Teams may be right for your teams.
Updated July 03, 2019

Teams may be right for your teams.

Anonymous | TrustRadius Reviewer
Score 8 out of 10
Vetted Review
Verified User

Overall Satisfaction with Microsoft Teams

Many of our functional teams use Microsoft Teams. The most common use case is for messaging, scheduling, and planning. To a smaller extent, we use Teams to share and collaborate on documents. Outside of our Organizational Unit, Teams is also used, but I'm unfamiliar with their use cases and we have not yet used it to inter-operate with outside Teams or organizations.
  • Integration with Office 365 tools like Outlook mail and calendar.
  • I like the Planner application that's available within Teams channels.
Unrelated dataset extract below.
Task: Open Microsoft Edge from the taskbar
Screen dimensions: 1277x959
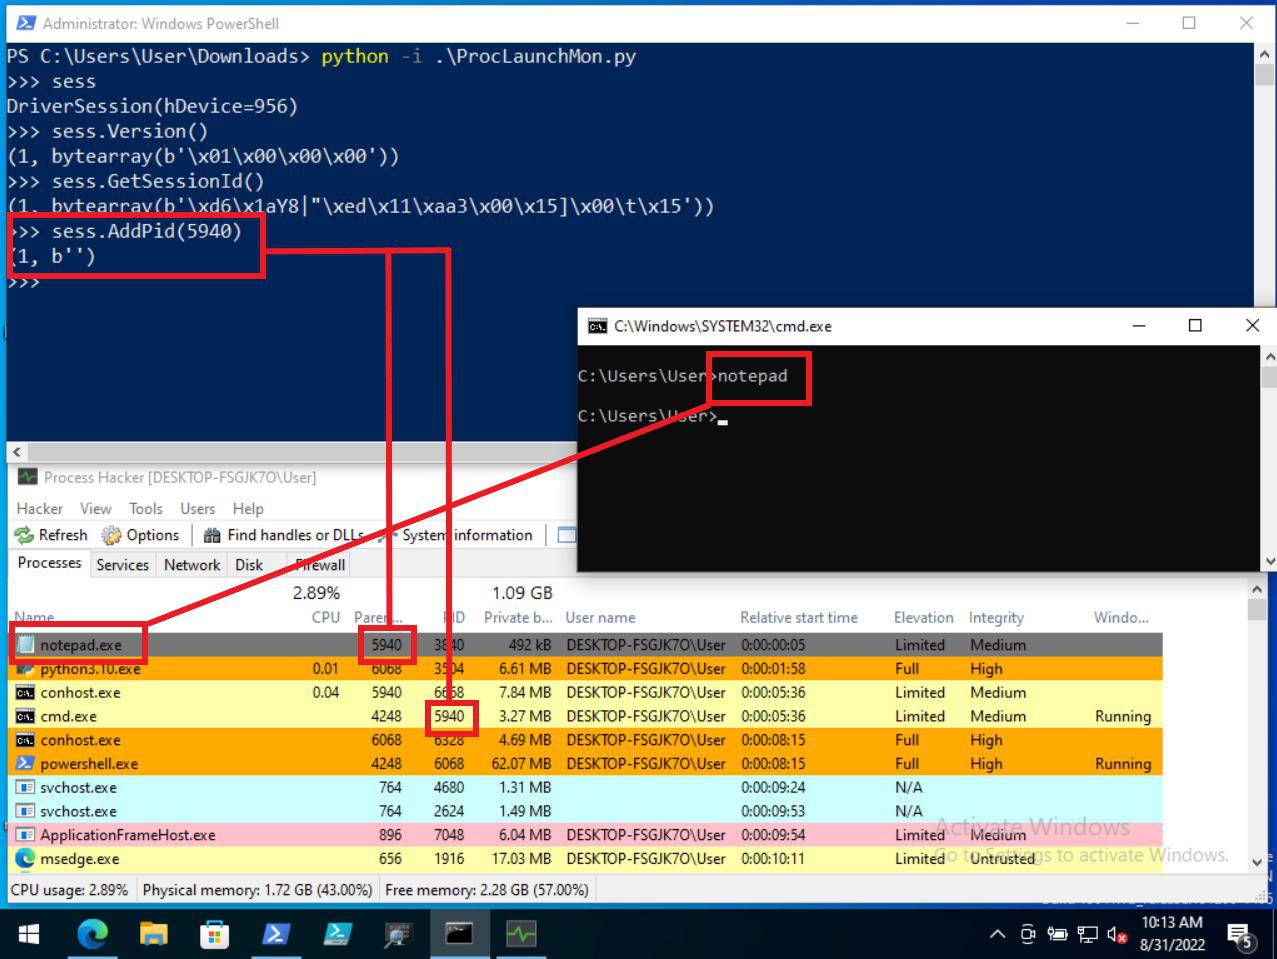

It makes it easy to plan and assign project tasks.
  • While not superior to other messaging platforms, combining messaging with other Teams functions makes Teams an overall good tool.
  • As I'm sure many others will say, private channels.
  • Simpler integration with outside applications.
  • Teams has enabled us to move away from SharePoint. The simplicity of Teams enables users to do what they need to do faster and is less problematic.
Teams has more out of the box functionality than Slack, and Teams apps are easier for casual users to get started with. Slack integrations, Webhooks, and bots make Slack a superior messaging platform. But when comparing on the basis of an enterprise collaboration tool, Teams wins when a company is already heavily using Office 365. If a company is not using Office 365, it's quite possible that Slack could be set up to be a better collaboration tool. I think Skype can do more in the way of VoIP to external parties, but for internal uses, I don't think Skype offers anything that Teams does not. SharePoint can do more than Teams, but requires more training of users and administration from staff. I'd imagine in most cases, Teams is the way to go.
If a company is already using Office 365, and they are searching for a collaboration and/or messaging platform they should definitely consider using Microsoft Teams. If a company only has a need for a messaging system, Teams may not be the best fit. Also, if they want an extensible solution other offerings may be suitable. Even if a firm is not already using Office 365, if they have a need for a collaboration platform, I'd suggest considering Teams. I'd compare the organization's needs to the capabilities of Teams. There is not a lot Teams can't do for teams within organizations.